::: Supplied entries

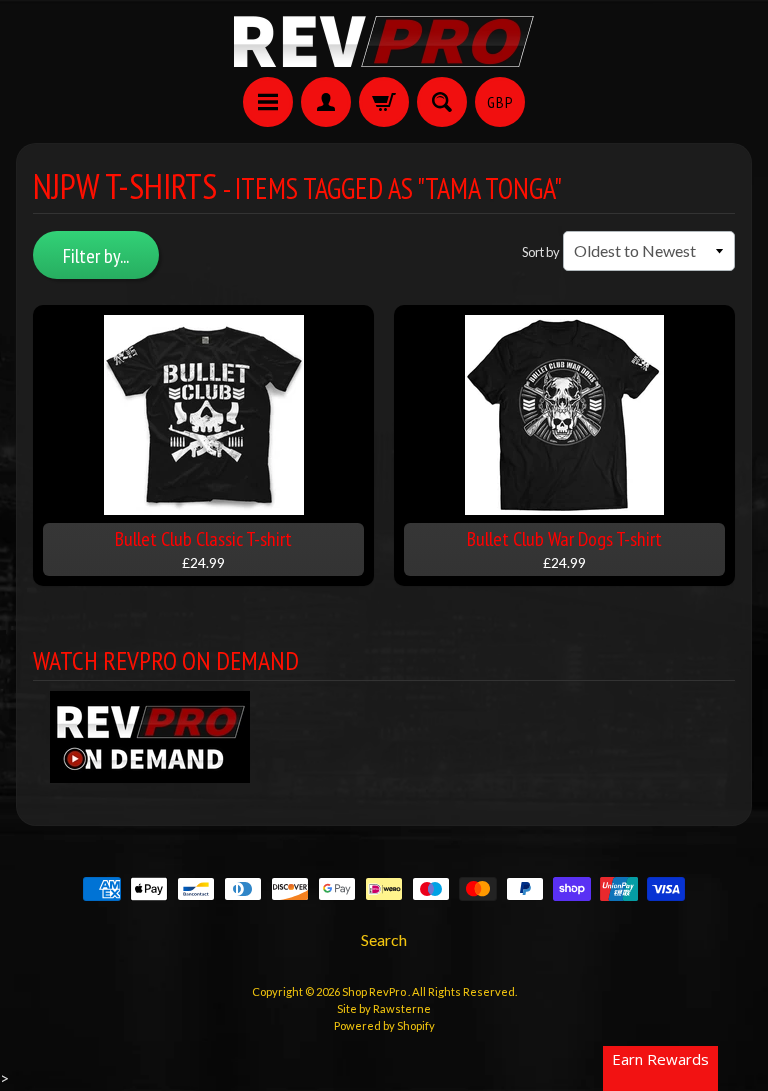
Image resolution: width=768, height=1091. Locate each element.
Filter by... (96, 256)
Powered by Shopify (384, 1025)
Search (384, 939)
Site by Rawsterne (384, 1008)
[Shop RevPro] (384, 41)
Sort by (541, 252)
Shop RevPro (375, 991)
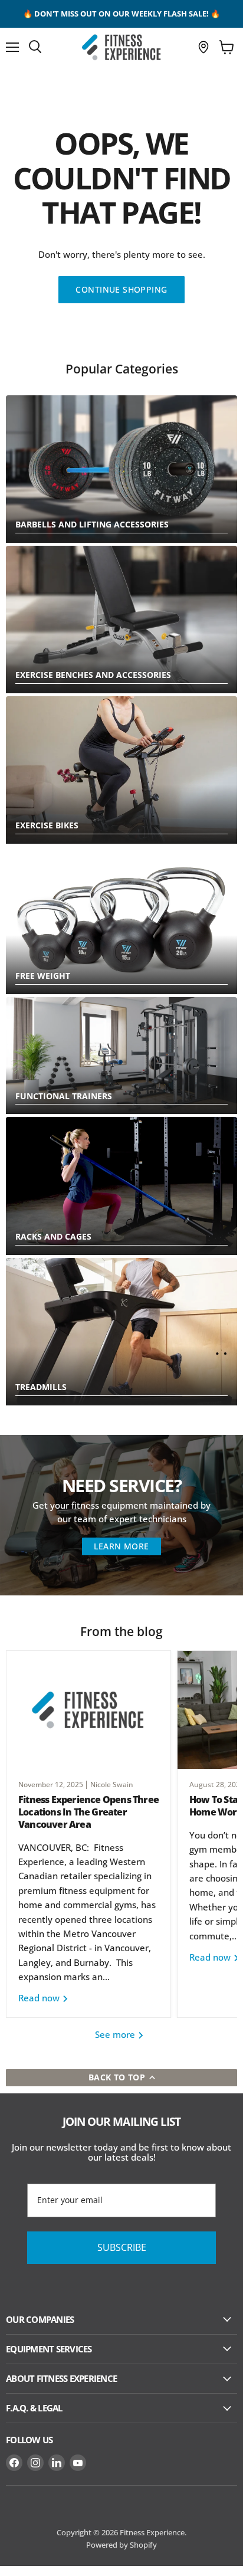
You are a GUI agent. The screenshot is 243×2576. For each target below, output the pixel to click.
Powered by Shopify (121, 2544)
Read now (40, 1998)
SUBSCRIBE (121, 2247)
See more (116, 2034)
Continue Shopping (121, 289)
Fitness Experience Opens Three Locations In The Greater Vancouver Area (88, 1812)
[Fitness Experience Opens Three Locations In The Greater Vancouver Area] (88, 1710)
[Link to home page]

::::::

Action item:
Your output should be the lines from the line containing "Site by Rawsterne (384, 1008)" through the last line of the listing above, restated exactly, with no pictures among them.

Reply:
Site by Rawsterne (384, 1008)
[Shop RevPro] (384, 41)
Sort by (541, 252)
Shop RevPro (375, 991)
You are a GUI agent. The screenshot is 243×2576. For each target below, output the pixel to click.
Powered by Shopify (121, 2544)
Read now (40, 1998)
SUBSCRIBE (121, 2247)
See more (116, 2034)
Continue Shopping (121, 289)
Fitness Experience Opens Three Locations In The Greater Vancouver Area (88, 1812)
[Fitness Experience Opens Three Locations In The Greater Vancouver Area] (88, 1710)
[Link to home page]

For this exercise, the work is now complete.